L’Unification de l’Afrique Ici et Maintenant
La mise sur pied prochaine ou non du Gouvernement de l’Union Africaine a été au centre des débats lors du forum organisé 19 au 21 juin 2007 à Accra par Africa Governance Monitoring and Advocacy Project (AfriMAP) et l’Institut pour la Gouvernance Démocratique (IDEG) et la coalition de la société civile ghanéenne sur le sommet de l’Union Africaine en prélude au sommet de l’Union Africaine du 1er au 3 juillet prochain à Accra.
S’appuyant sur le projet de document de l’Union Africaine intitulé « Etude sur un Gouvernement de l’Union Africaine : vers les Etats-Unis d’Afrique », Doudou Sarr, Consultant de l’Union Africaine sur le Gouvernement de l’Union a expliqué que le présent carnet de route trace la marche vers la mise sur pied complète de l’unification complète en trois étapes dont le point culminant en 2015 sera l’édification d’une union qui sera pleinement opérationnelle.
Certaines voix se sont inquiétées du fait que la plupart des états ne semblent pas prêts à renoncer à certaines prérogatives, que les notions de souveraineté et de sécurité étatique ont presque spolié toute tentative d’intégration régionale. Par ailleurs, il semble manifeste que le principal obstacle qui jalonne le chemin de l’intégration est celui du manque de volonté politique de la part des Etats et de nos leaders. Les bilans en demi-teinte du NEPAD et du MARP sont assez illustrateurs.
Des thèmes aussi cruciaux que ceux des modalités de financement du futur gouvernement de l’Union et de ses structures ainsi que l’effectivité et l’efficacité réelles de ces derniers ont été évoqués.
Fondamentalement, si on en est toujours à ce stade, c’est parce que jusqu’à présent ce projet d’intégration et les débats y afférant ont été mené sous la coupole des Etats et du politique, d’où la forte récente mobilisation des organisations de la société civile africaine qui estiment qu’une implication des populations à la base est plus que jamais nécessaire.
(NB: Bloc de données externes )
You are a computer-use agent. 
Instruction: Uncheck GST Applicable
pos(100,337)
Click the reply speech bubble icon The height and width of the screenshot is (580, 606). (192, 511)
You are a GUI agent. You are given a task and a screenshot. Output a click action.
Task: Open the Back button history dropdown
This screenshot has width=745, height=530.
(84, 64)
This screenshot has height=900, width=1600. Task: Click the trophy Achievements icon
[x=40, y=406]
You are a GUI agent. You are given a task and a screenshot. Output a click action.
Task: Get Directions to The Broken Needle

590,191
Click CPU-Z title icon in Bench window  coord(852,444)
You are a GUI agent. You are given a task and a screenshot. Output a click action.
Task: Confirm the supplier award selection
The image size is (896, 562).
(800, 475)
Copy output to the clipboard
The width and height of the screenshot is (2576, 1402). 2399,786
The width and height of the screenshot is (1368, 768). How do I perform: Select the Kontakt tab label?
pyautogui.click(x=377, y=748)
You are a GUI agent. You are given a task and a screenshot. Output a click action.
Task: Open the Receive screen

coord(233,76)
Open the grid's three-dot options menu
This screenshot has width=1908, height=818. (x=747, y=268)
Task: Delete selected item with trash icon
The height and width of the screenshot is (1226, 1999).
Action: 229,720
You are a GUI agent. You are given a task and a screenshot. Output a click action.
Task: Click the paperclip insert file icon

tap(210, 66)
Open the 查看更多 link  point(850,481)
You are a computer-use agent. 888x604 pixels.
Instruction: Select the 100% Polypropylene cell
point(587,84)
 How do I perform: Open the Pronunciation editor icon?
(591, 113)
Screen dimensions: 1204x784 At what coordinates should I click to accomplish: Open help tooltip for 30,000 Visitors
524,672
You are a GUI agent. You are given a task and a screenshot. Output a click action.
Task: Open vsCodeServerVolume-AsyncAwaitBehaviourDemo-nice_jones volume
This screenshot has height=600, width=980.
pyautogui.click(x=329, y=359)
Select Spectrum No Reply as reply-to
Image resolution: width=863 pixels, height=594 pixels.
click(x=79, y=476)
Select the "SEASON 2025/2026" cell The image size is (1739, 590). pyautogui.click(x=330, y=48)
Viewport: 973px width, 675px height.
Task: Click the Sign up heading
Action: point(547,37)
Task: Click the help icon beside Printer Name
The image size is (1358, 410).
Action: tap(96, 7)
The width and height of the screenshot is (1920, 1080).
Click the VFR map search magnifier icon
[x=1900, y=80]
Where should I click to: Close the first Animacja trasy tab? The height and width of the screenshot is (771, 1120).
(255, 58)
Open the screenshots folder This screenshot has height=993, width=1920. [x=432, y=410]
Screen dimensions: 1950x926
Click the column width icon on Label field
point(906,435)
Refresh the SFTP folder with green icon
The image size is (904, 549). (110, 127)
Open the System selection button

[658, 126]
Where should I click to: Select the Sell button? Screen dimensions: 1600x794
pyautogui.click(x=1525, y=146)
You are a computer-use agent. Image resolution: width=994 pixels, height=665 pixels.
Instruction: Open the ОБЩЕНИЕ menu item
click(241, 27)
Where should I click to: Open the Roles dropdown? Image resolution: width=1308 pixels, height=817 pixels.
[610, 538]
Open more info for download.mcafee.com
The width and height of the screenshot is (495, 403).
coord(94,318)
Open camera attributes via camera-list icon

Impliquer les populations africaines à tous les stades par le biais de larges consultations est le seul garant de la réunification de l’Afrique qui doit être avant tout une intégration sociale, et après seulement politique et économique.
Les trois jours d’intenses discussions ont permis de faire le constat suivant : si une quasi unanimité s’est dégagée quant à la question centrale qui est ‘l’impérative nécessité d’aller vers un gouvernement central africain’, il reste que les avis des experts divergent largement quant au timing et aux contours que revêtirait ce gouvernement. En effet, deux écoles de pensées s’opposent : les partisans du ‘slow track’ et ceux du ‘fast track’.
Pour les premiers qui prônent le gradualisme, oui pour l’unification de l’Afrique, mai il faut y aller étape par étape. Il s’agit en l’occurrence de renforcer les mécanismes existants de l’Union Africaine ainsi que les commissions économiques régionales.
Quant aux seconds, l’unification de l’Afrique doit se faire ici et maintenant : autrement, au sortir du sommet d’Accra, les chefs d’Etat Africains doivent rentrer avec la décision historique de mettre sur pied les Etats-Unis d’Afrique ou l’Union des Gouvernements d’Afrique. L’appellation la plus appropriée reste à être trouvée.
Cette dernière tendance est de loin la plus populaire parmi les organisations de la société civile africaine.
Une déclaration que sera soumise aux Chefs d’Etats et de Gouvernements a été adoptée à la fin de la rencontre.